*Zu erledigen:*
a: Schreibe alle Sätze aus dem Text heraus, die mit einem Ausrufezeichen enden.
b: Gib die Stelle im Text von „Für ein Foto“ bis „ich hier sitzen...“ wortgetreu aus.
─── Text ───
Für ein Foto fehlte bisher leider die Zeit, es ist auch sehr schwer, die über 40 Angestellten organisatorisch unter einen Hut zu bekommen- ich werds aber mit Sicherheit versuchen!

Bis dahin müssen erstmal die folgenden Bilder ausreichen- ein paar kleine Schnappschüsse aus unserem neuen Alltag:
Den ganzen Tag könnt ich hier sitzen...
... aber rein muss ich auch ma! Schwimmen verboten wegen Strömung- leider!
Julias kleiner Geburtstagsumtrunk nach der Schicht im Sockeye :)
─── Bereitgestellte Angaben ───
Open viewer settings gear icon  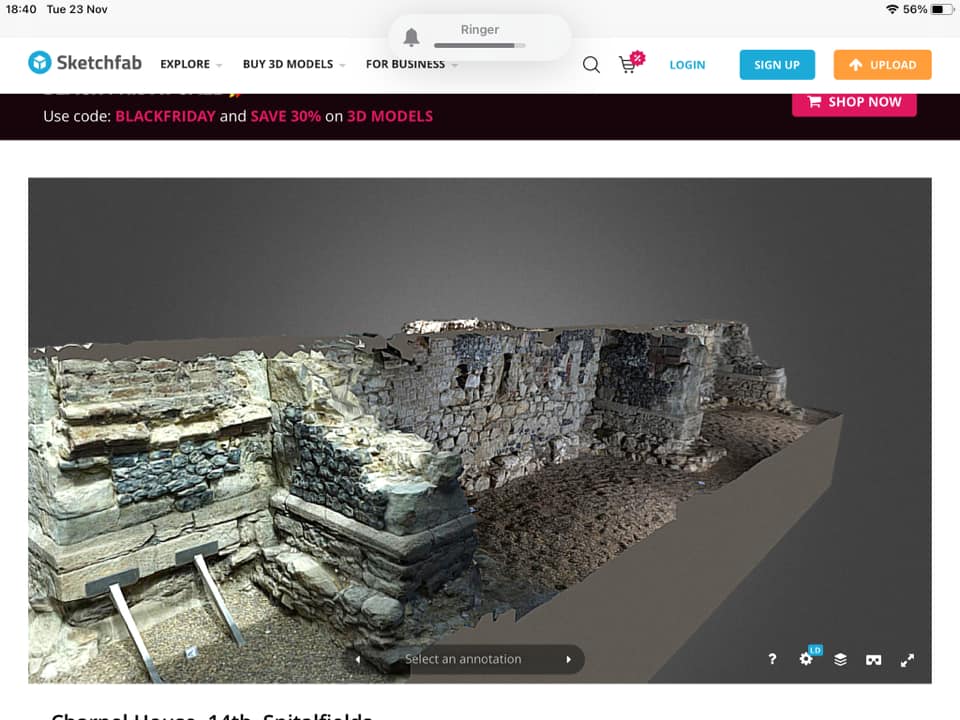click(x=806, y=660)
───
*Ergebnisse:*
a:
Für ein Foto fehlte bisher leider die Zeit, es ist auch sehr schwer, die über 40 Angestellten organisatorisch unter einen Hut zu bekommen- ich werds aber mit Sicherheit versuchen!
... aber rein muss ich auch ma!
Schwimmen verboten wegen Strömung- leider!

b:
Für ein Foto fehlte bisher leider die Zeit, es ist auch sehr schwer, die über 40 Angestellten organisatorisch unter einen Hut zu bekommen- ich werds aber mit Sicherheit versuchen!

Bis dahin müssen erstmal die folgenden Bilder ausreichen- ein paar kleine Schnappschüsse aus unserem neuen Alltag:
Den ganzen Tag könnt ich hier sitzen...